First, let me say that if I could, I would spend my days writing. I wouldn’t blog, I wouldn’t tweet, I wouldn’t spend time marketing or promoting myself other than to participate in readings.
And if I could afford to publish Tahoma Literary Review and produce a professional publication (including paying contributors decent rates) without charging submission fees, I would do that too.
There are few people rich or successful enough to do those things. There are others who receive university or government funding, or patronage to make it possible. As much as I might like to, I don’t live in those worlds.
For better or worse, I live in mainstream America in 2014, a society that has changed over time from a system based on capitalism to one of consumerism. It’s no longer about the acquisition of wealth, but the acquisition of material goods. Therefore, everything is assigned a value, even if there is little or no basis for that value. Everything has a price. Everything can be bought and sold.
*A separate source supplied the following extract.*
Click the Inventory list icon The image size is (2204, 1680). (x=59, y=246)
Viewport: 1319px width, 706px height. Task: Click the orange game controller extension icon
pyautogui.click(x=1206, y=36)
Or can it?
The creation of art, almost by definition, is the antithesis of this idea. To write, or paint, or create music (in my experience at least) involves removing oneself for long stretches of uninterrupted time, and as far as possible, from the cesspool of daily commerce. Only then can the artist place his ideas about the world in perspective to it, and create a unique and profound statement. Only then does the art have value.
But here, I’m talking about the emotional, psychological value of the work. The finished art, if it is art, must speak to the recipient on some level other than the monetary. Unfortunately, it appears many in our society have forgotten how to assess that quality. Value, in 2014 mainstream America, is based almost solely on sales. How much can we charge; how many can we sell? Everything must have a market niche. In the writing biz, agents and publishers, who used to take chances on writing that was different from the mainstream (the search for emotional value), don’t do that so much any more. They are hamstrung by their corporate overlords and the mantra of commerce uber alles. Personally, nearly every agent I’ve talked to or communicated with has repeated this belief. In fact, my most frequent query rejection is, “I love your writing, but I can’t sell it.”
But none of this is new.
Some people, some artists, believe the artist’s life means nearly complete separation from the considerations of the markets, an unfettered, Thoreau-like existence of streams and dreams, writing and wildlife. But most artists of note throughout history have spent lives buffeted between their passion to create and the need to make enough money to support that desire. Think of the artists of the Renaissance, in thrall to royalty or the church, spending as much of their time butting heads with patrons and marketing themselves (in the fashion of the day, that is), as any artist today. Remember those like Van Gogh, whose struggles with sales were a chief concern as he tried to establish himself. Read of James Joyce’s lifelong problems with making enough to live on. There have been millions like them.
Most artists in America today have day jobs. For them, life becomes a constant compromise, a schizophrenia in which we must be able to separate, as much as possible, our competing existences in order to create. When possible, we throw ourselves into our art, but unlike regular jobs, there’s no guarantee of a paycheck at the end of the week, which is the consumer culture’s way of saying the pursuit of art, the work of making art has no value. The completed artwork is assigned an arbitrary value, but the work to create it, nada. Whether a book took ten years or ten weeks to write doesn’t factor into that equation. But if a person spends an hour to create a widget, or ten seconds to dish out an order of fries, that, in this culture, has value, and is compensated accordingly. Of course, those occupations have little emotional value.
So what, if anything, constitutes the bridge that connects these two value systems?